RECORDS |
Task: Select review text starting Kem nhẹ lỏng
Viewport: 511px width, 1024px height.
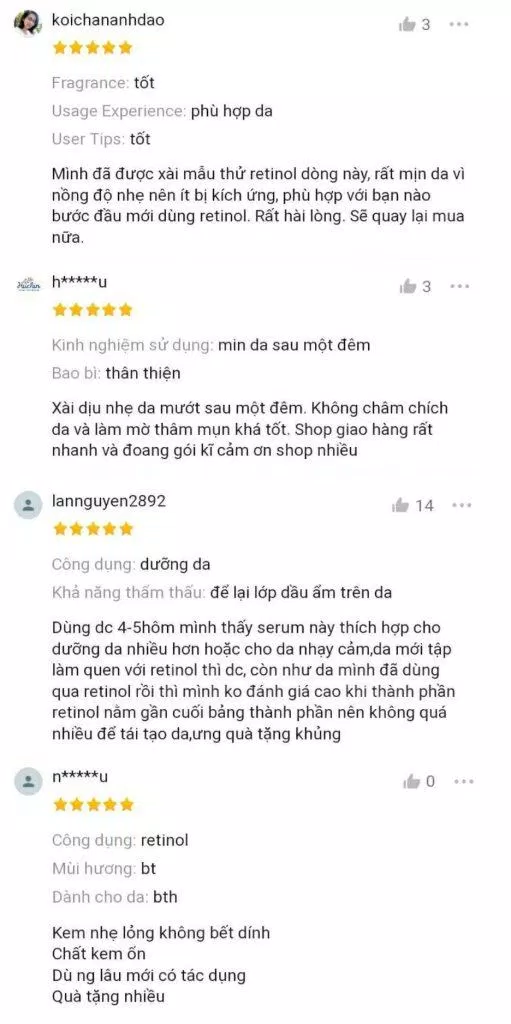Action: point(161,965)
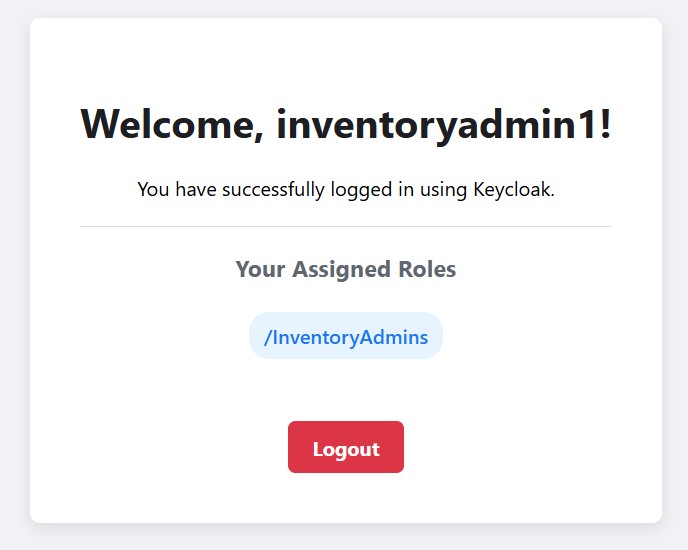
Task: Click the "Welcome, inventoryadmin1!" heading
Action: 345,124
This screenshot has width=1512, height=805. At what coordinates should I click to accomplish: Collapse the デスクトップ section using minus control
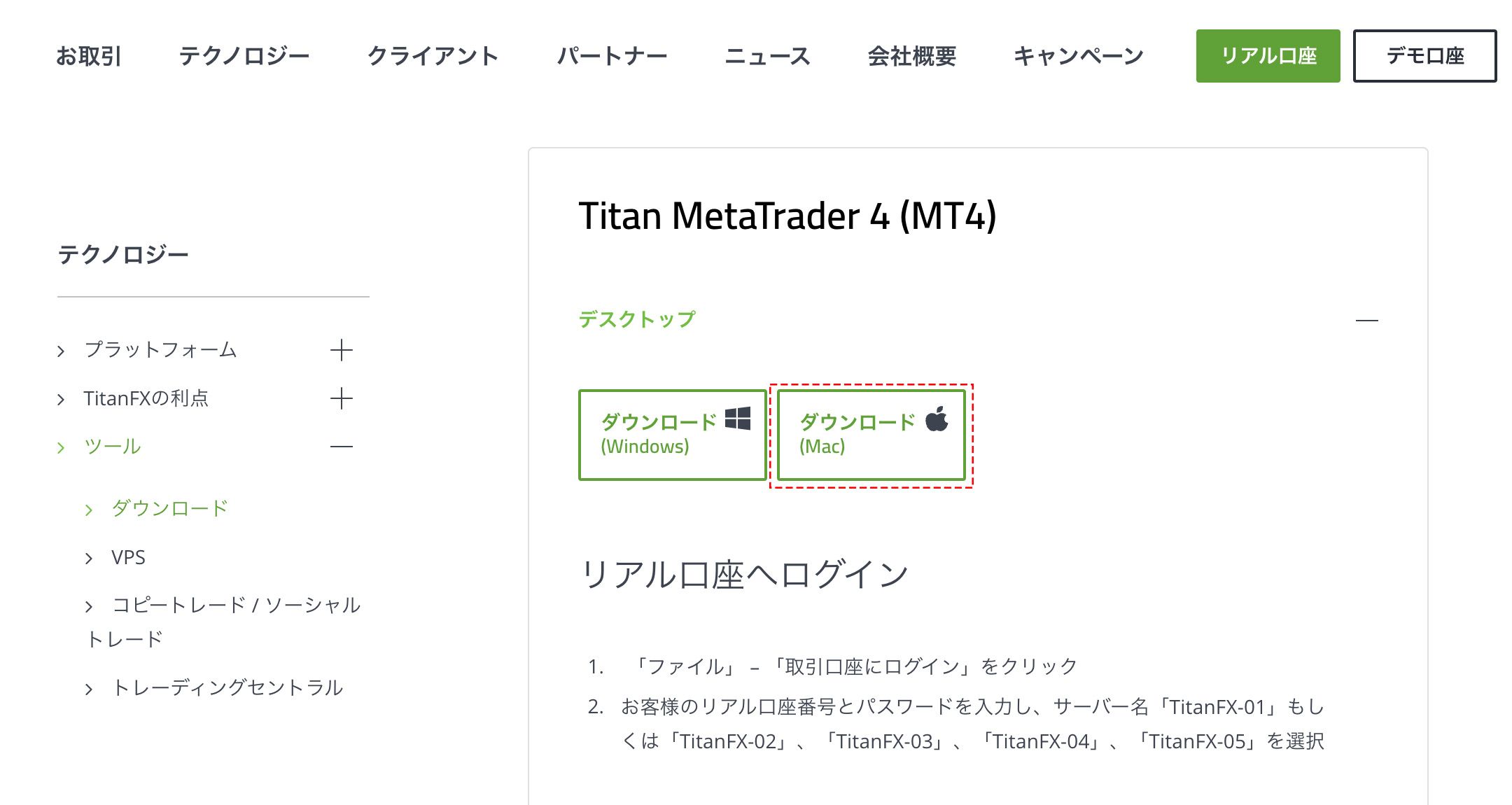tap(1366, 318)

TASK REQUIREMENTS | Exact output of each line above is wanted, without the pictures.

FINAL ANSWER |
Task: Select review text starting Kem nhẹ lỏng
Viewport: 511px width, 1024px height.
Action: point(161,965)
Task: Click the "Welcome, inventoryadmin1!" heading
Action: 345,124
This screenshot has width=1512, height=805. At what coordinates should I click to accomplish: Collapse the デスクトップ section using minus control
tap(1366, 318)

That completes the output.